### WHAT YOU SHOULD DO
Write out again the lines from the one containing "You are a computer-use" through the end of the records, both ends included, keeping all their wording and shifting every coordinate in the answers by -16. Leave the pictures out.

### SUPPLIED ENTRIES
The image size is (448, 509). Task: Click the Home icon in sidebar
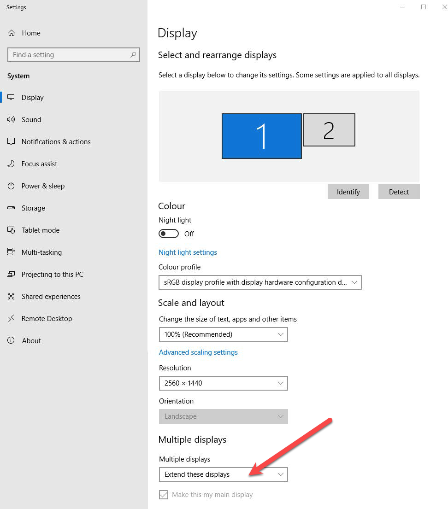click(x=12, y=33)
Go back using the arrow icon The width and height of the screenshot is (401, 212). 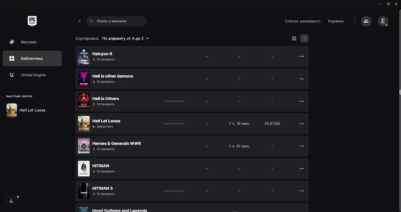click(x=79, y=21)
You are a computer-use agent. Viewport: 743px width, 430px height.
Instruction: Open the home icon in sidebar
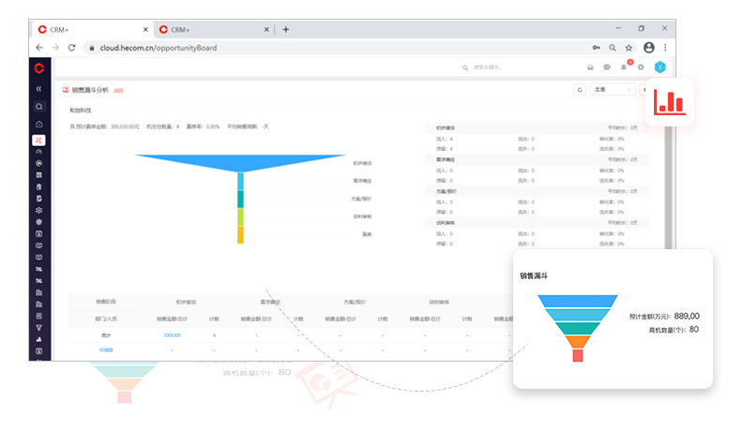(38, 124)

### EXERCISE SOLUTION
You are a computer-use agent. Viewport: 743px width, 430px height.
Instruction: Open the home icon in sidebar
(22, 108)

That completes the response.